Fibrillar collagen is synthesized in the ER as procollagen with N- and C- terminal propeptides flanking the collagenous domain (Bellamy & Bornstein 1971). These propeptides, particularly the C-propeptide, inhibit fibril formation (Kadler et al. 1987). Removal of propeptides is generally described as an extracellular process but can occur within the cell. Procollagen processing in tendon fibroblasts was initiated within the secretory pathway with the N-propetides removed first, in the ER or an intermediate between the ER and Golgi. The C peptides were removed later, probably at the cell membrane-ECM interface (Canty-Laird et al. 2012).

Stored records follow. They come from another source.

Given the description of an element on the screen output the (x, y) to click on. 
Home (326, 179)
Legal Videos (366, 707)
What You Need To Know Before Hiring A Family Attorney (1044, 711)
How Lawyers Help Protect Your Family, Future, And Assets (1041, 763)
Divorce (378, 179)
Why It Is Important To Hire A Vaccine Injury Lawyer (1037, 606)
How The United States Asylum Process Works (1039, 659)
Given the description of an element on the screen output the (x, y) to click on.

Collagen C-propeptides are cleaved by the tolloid family metalloproteinases bone morphogenic protein 1 (BMP1)/mammalian tolloid (mTLD), tolloid-like 1 (TLL1) and TLL2.

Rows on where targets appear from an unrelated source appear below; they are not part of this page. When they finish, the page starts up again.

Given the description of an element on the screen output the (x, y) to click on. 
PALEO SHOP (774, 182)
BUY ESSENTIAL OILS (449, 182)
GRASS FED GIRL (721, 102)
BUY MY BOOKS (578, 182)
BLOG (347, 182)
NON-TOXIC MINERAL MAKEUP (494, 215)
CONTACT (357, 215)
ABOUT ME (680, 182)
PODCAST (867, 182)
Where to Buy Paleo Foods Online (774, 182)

Procollagen types I-III are cleaved by BMP1/mTLD (Chicken types I and II, human type III, by chicken enzyme, Hojima et al. 1985, human types I, II, human enzyme, Scott et al. 1999), TLL-1 (human types I, II, human enzyme, Scott et al. 1999), and TLL-2 in the presence of PCOLCE (PCPE-1, Pappano et al. 2003, Petropoulou et al. 2005). Type V C-propeptide removal is mediated by furin-like proprotein convertases and/or BMP-1 depending on the chain type (Kessler et al. 2005).